((

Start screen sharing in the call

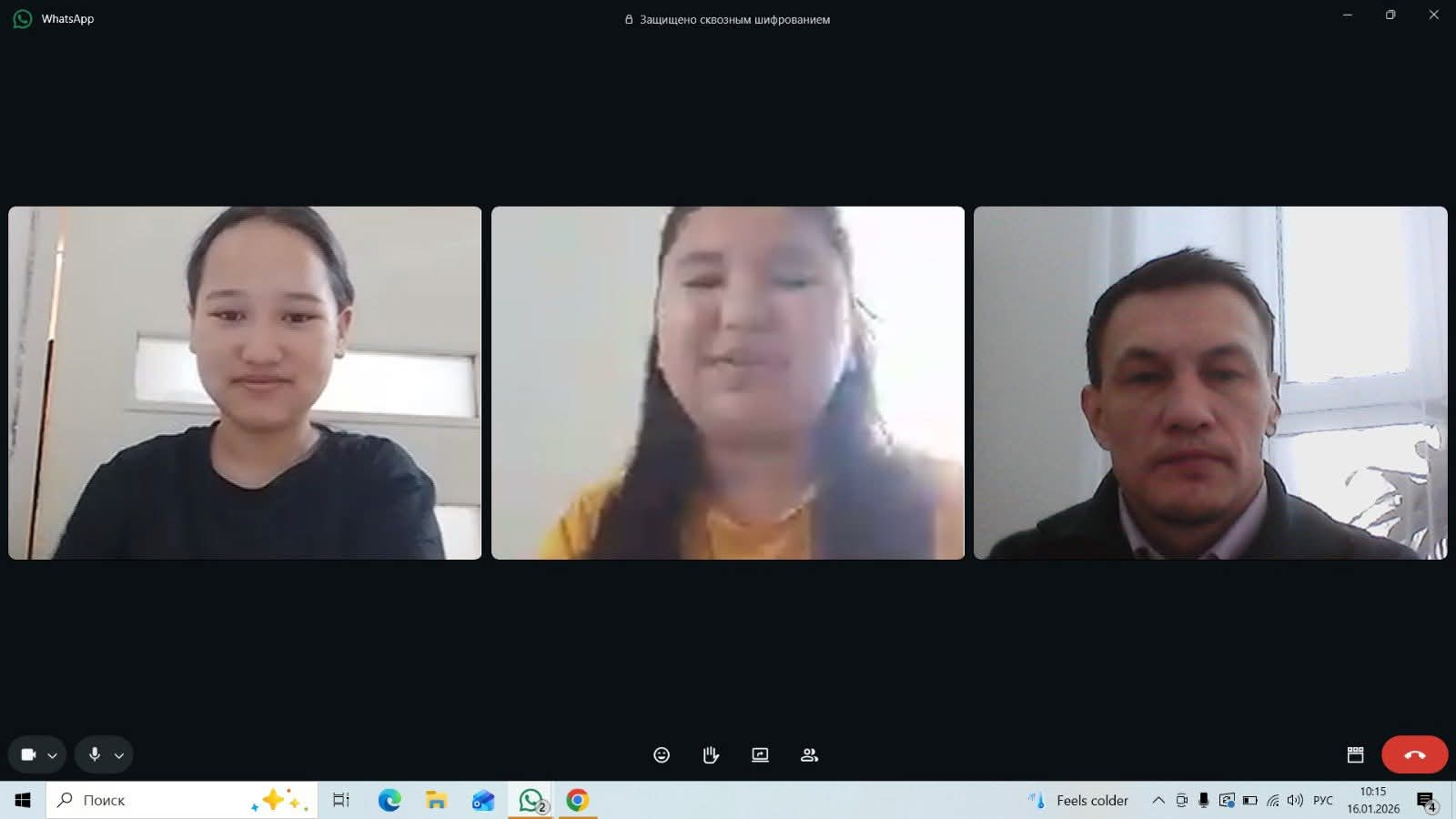click(760, 755)
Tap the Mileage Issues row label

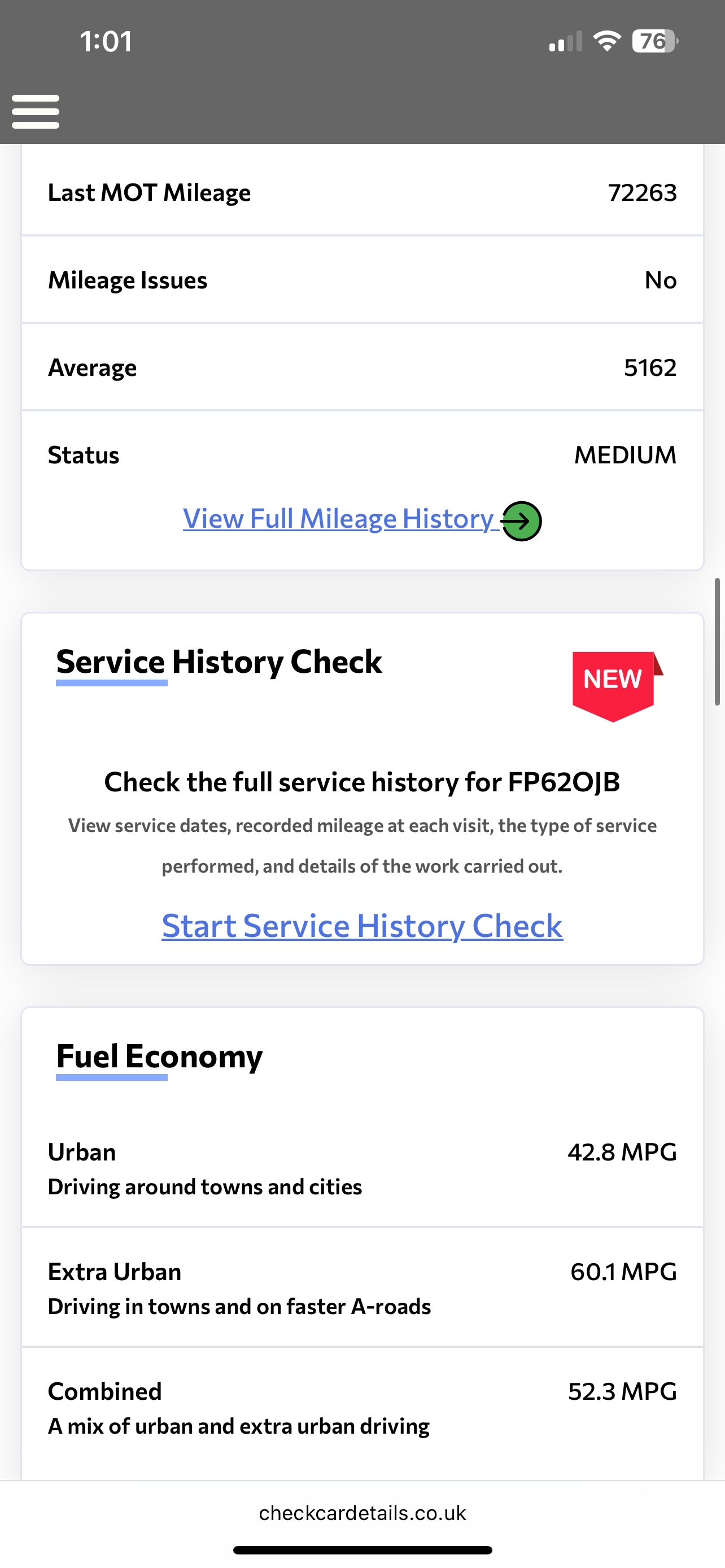tap(128, 280)
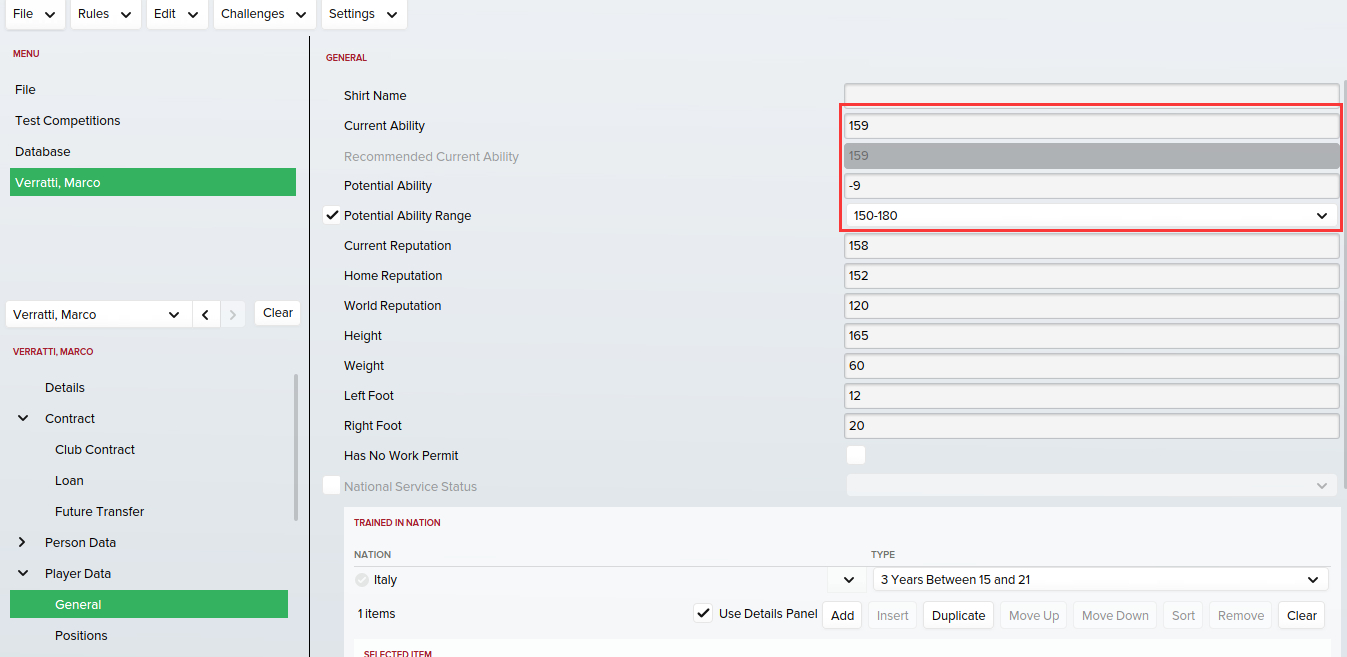1347x657 pixels.
Task: Collapse the Contract tree section
Action: point(23,418)
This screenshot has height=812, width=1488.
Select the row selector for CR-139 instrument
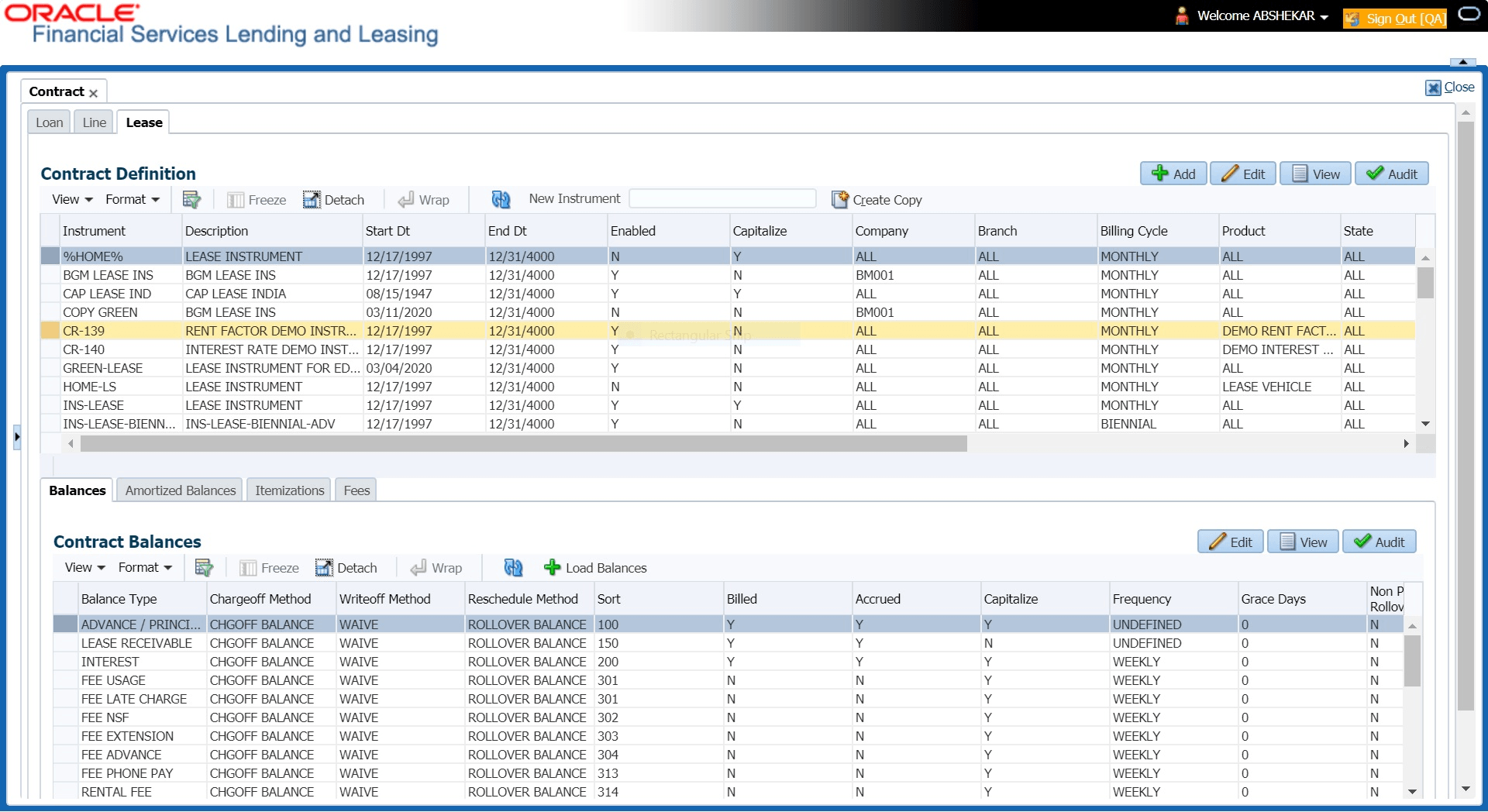(x=50, y=331)

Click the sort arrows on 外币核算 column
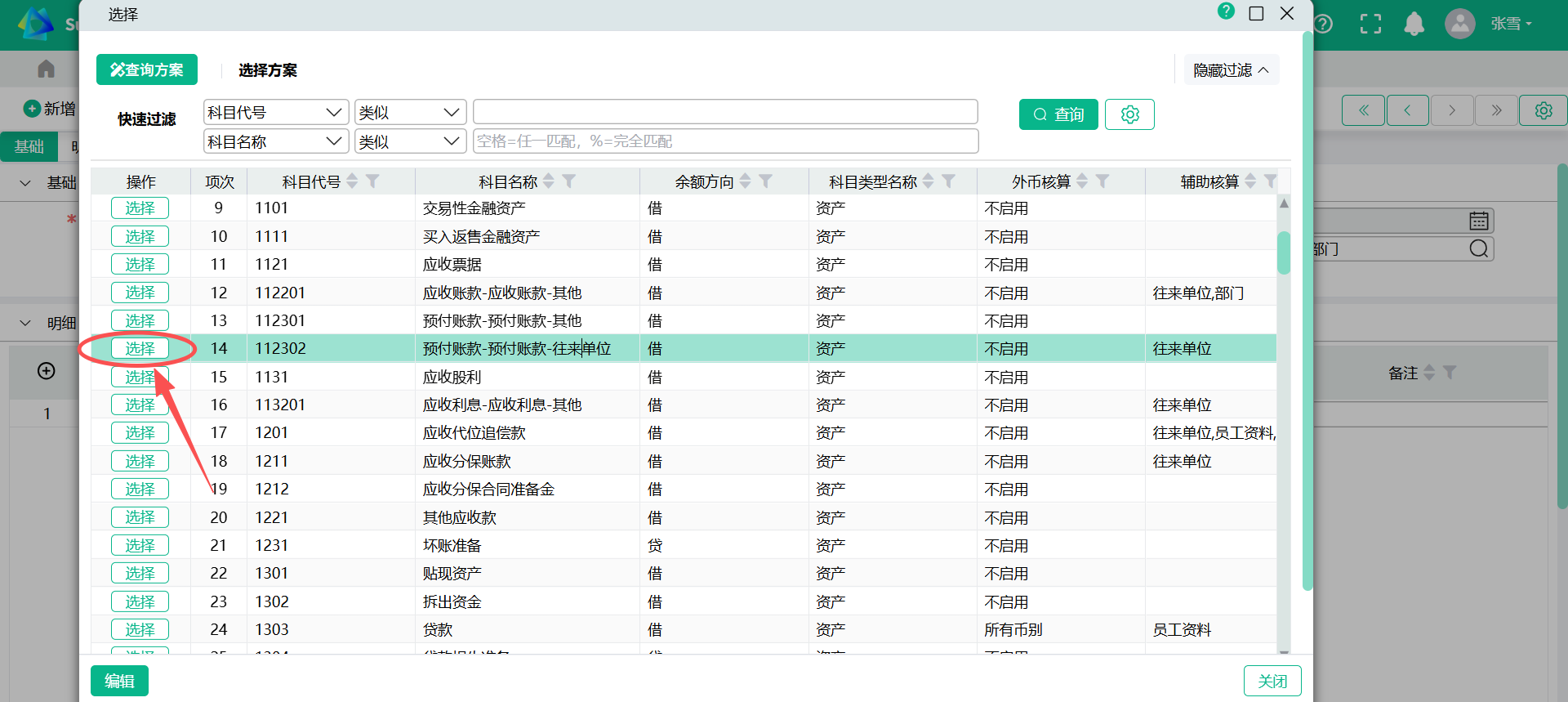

))

> **Activity**
Repeat the listing in full and to the letter, excluding every image.

> **Output**
Start screen sharing in the call

click(760, 755)
Tap the Mileage Issues row label

tap(128, 280)
1347x657 pixels.
Task: Collapse the Contract tree section
Action: point(23,418)
This screenshot has height=812, width=1488.
Select the row selector for CR-139 instrument
(x=50, y=331)

Click the sort arrows on 外币核算 column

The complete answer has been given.